[Extracted data start]

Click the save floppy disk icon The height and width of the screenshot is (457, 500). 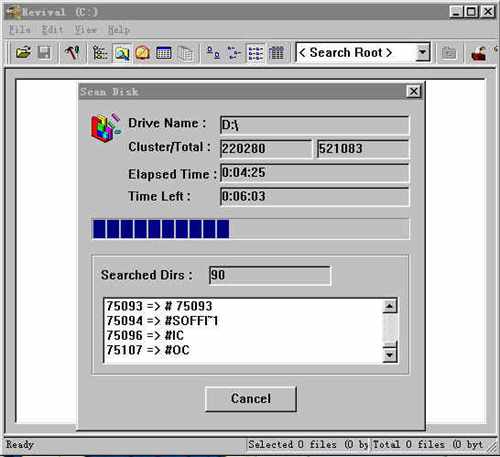point(44,53)
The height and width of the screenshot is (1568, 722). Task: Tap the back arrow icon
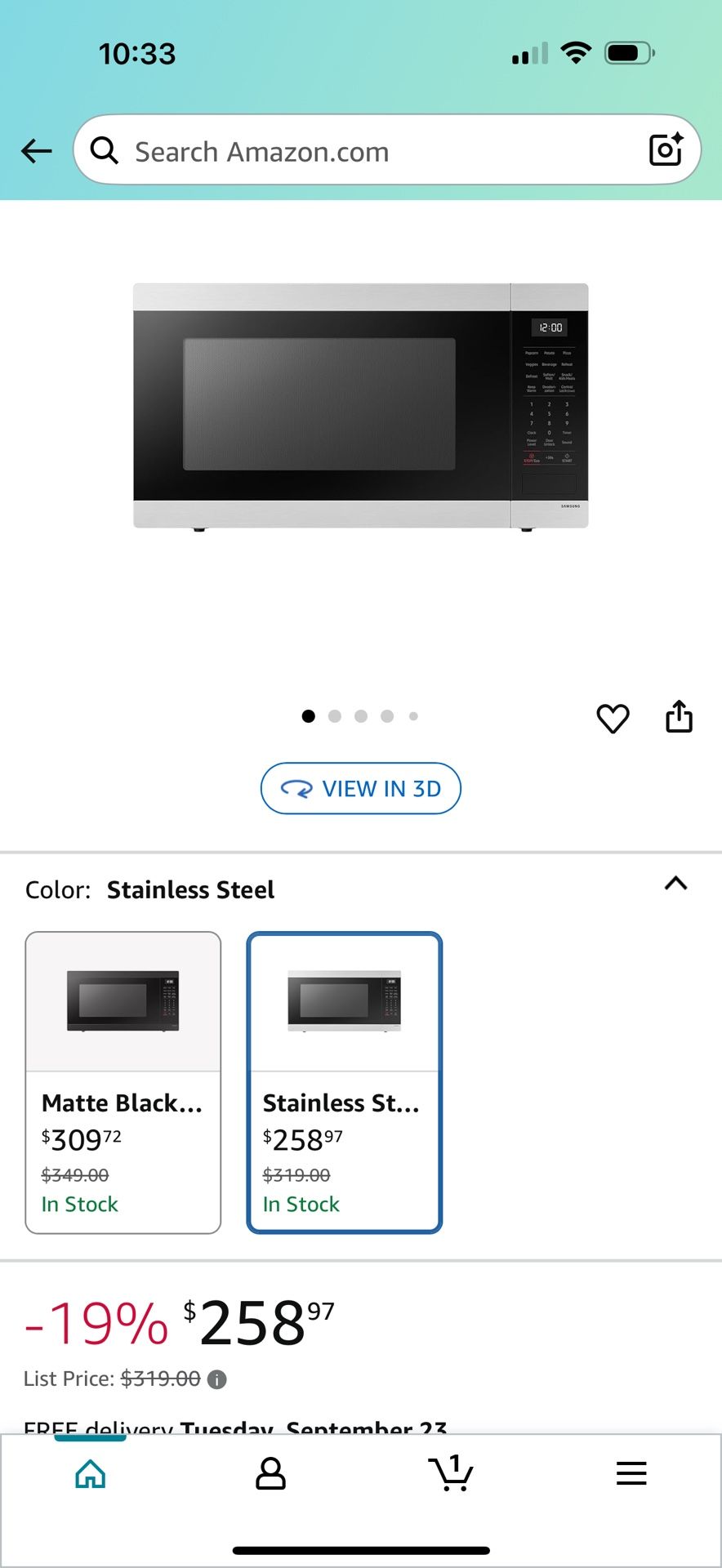pyautogui.click(x=37, y=151)
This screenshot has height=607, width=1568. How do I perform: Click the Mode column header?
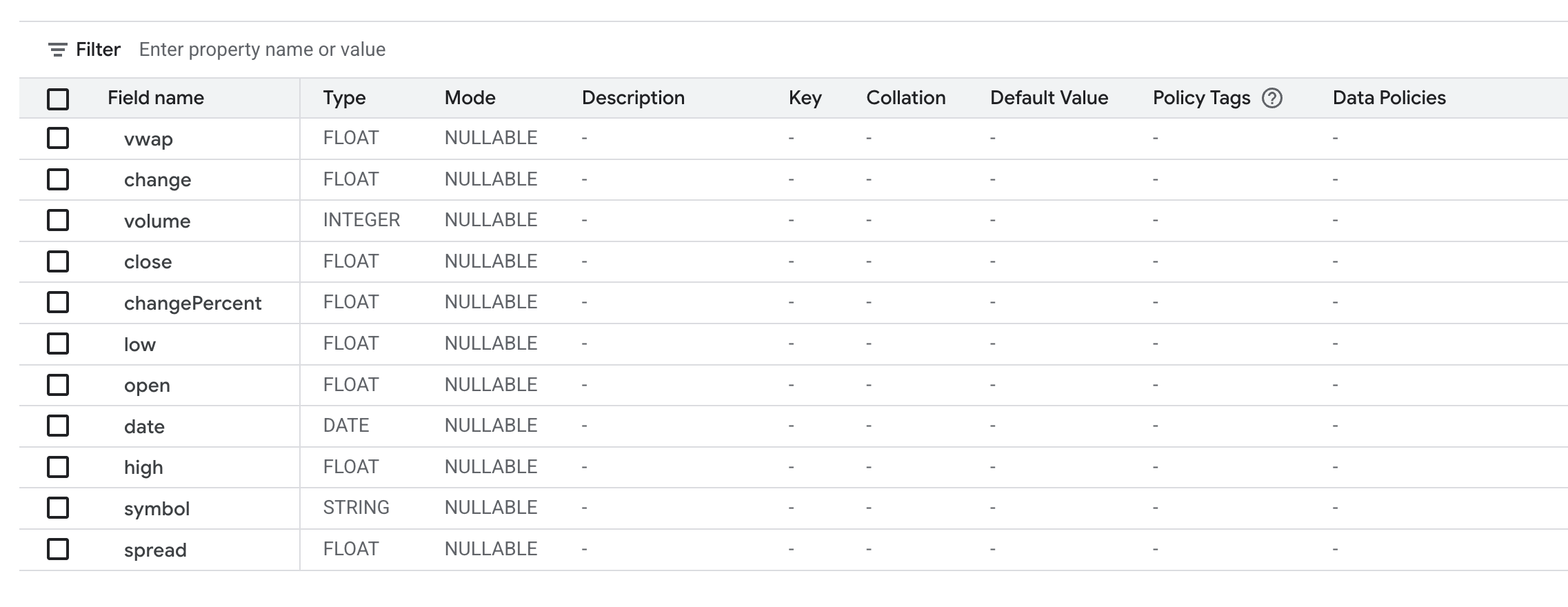[470, 98]

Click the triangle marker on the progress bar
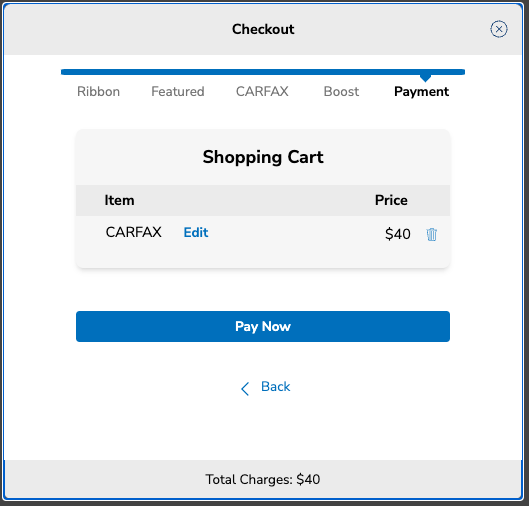click(425, 78)
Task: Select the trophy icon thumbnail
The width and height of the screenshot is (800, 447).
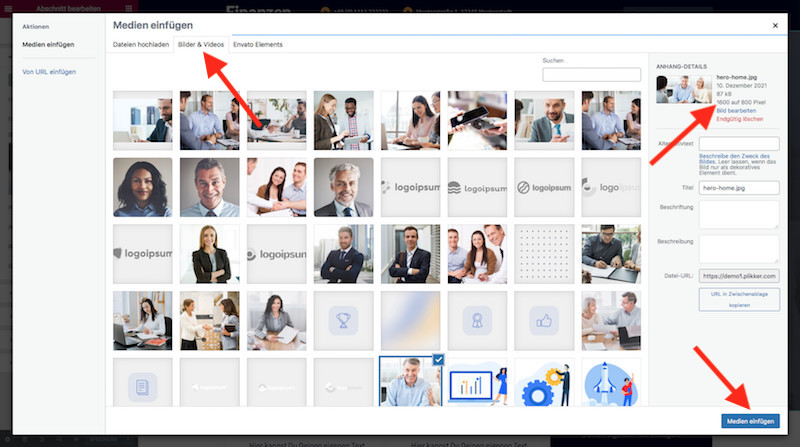Action: (x=343, y=320)
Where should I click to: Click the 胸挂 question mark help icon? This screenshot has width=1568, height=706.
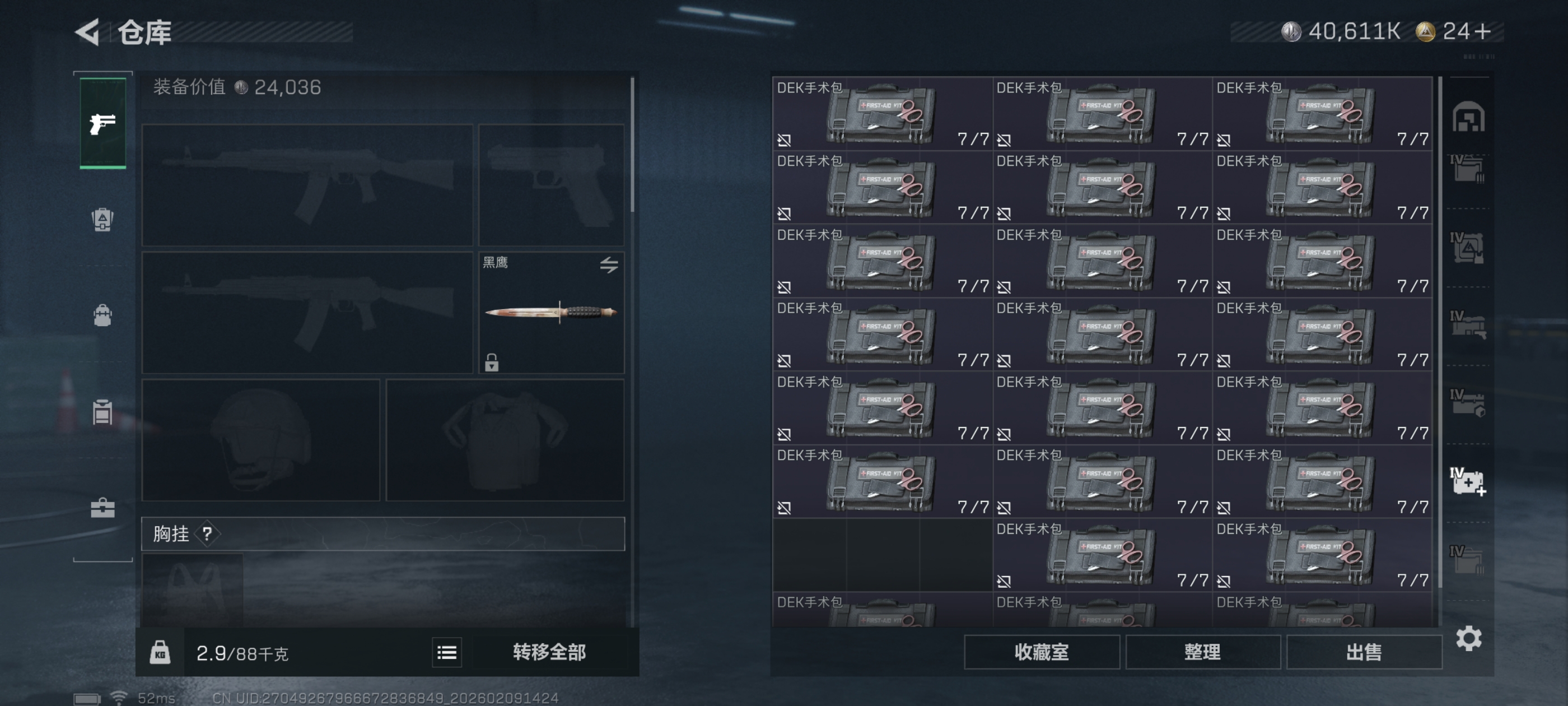pos(208,533)
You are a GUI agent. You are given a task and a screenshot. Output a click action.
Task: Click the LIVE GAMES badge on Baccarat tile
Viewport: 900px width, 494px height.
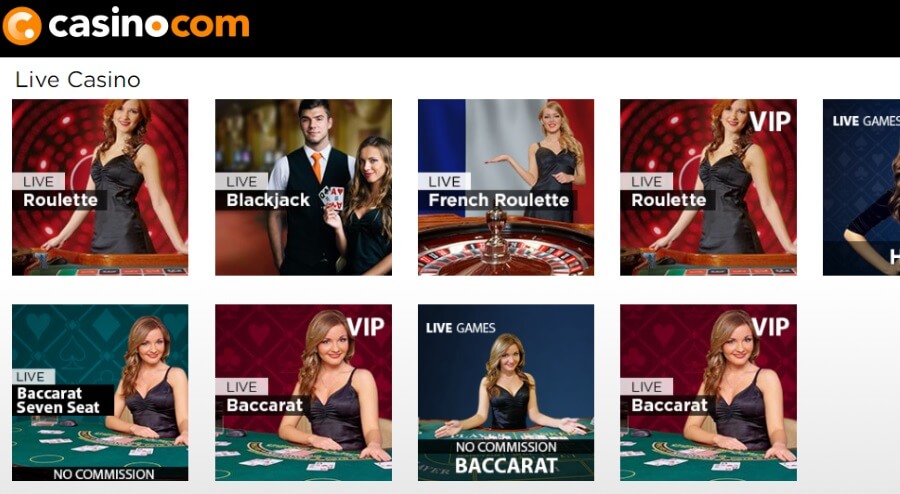(x=460, y=328)
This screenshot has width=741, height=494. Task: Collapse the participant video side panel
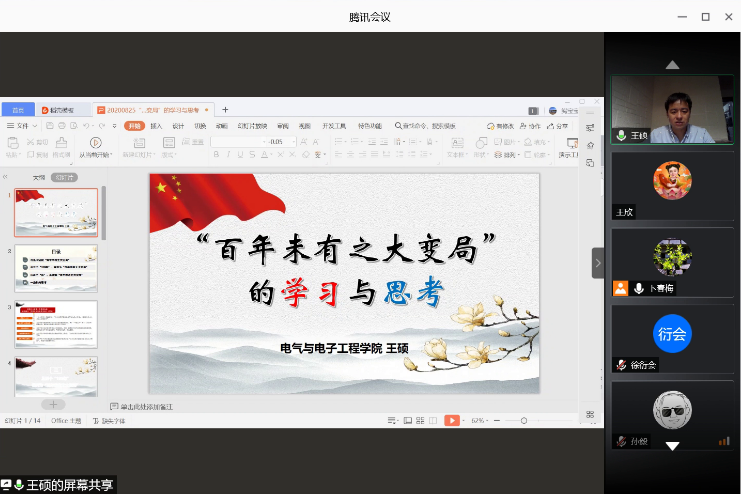pyautogui.click(x=598, y=263)
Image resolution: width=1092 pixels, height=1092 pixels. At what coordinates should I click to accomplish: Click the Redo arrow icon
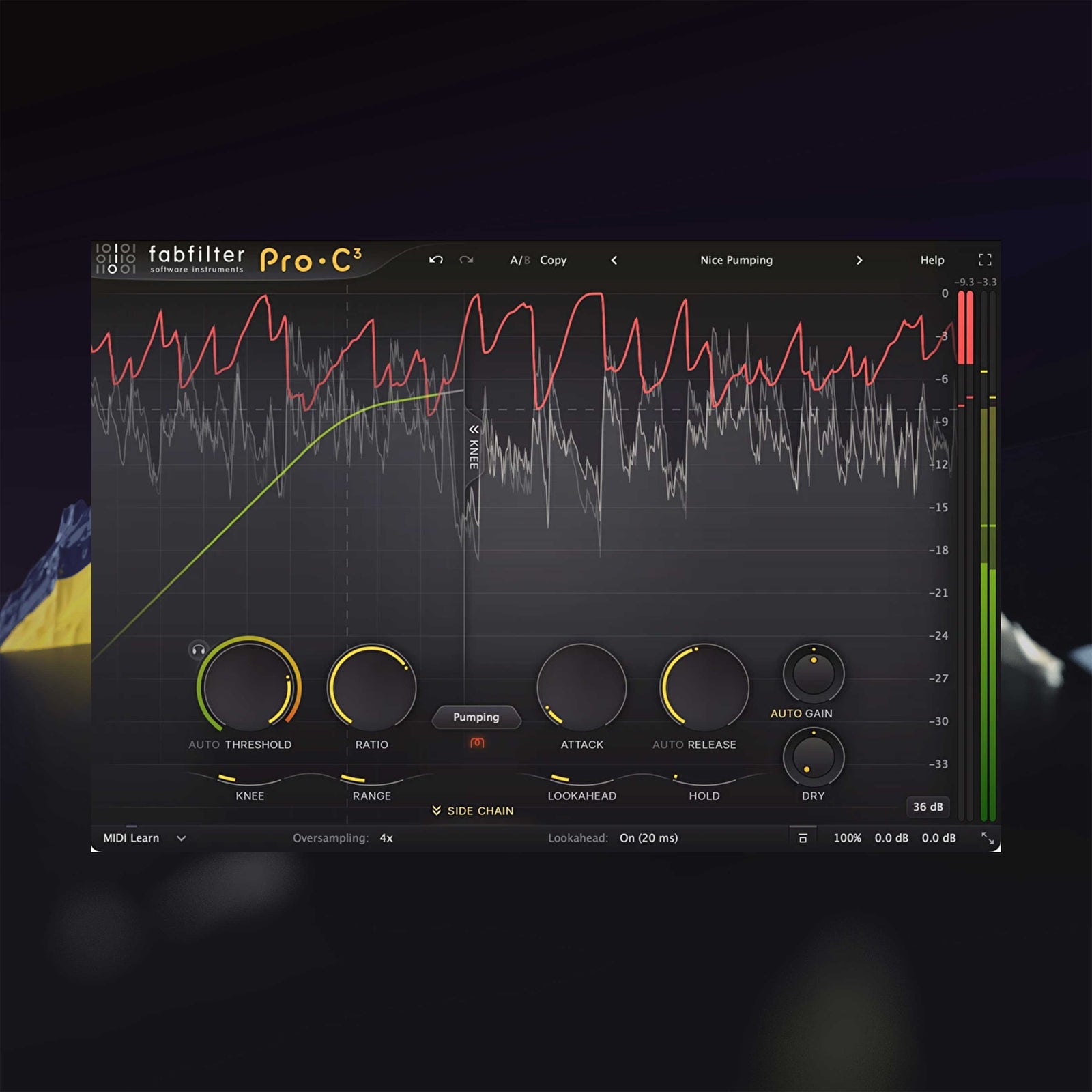tap(468, 260)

[Extracted data end]

Exercise goal:
Lay out the material from the line with "You are a GUI" up to and including the line with "pyautogui.click(x=598, y=263)" as a two-column CSV with the columns instruction and answer. Use one row per answer, quote each field, turn line breaks into spaces, and leave the pictures out.

Result below:
instruction,answer
"You are a GUI agent. You are given a task and a screenshot. Output a click action. Task: Click the LIVE GAMES badge on Baccarat tile Viewport: 900px width, 494px height.","(x=460, y=328)"
"This screenshot has width=741, height=494. Task: Collapse the participant video side panel","pyautogui.click(x=598, y=263)"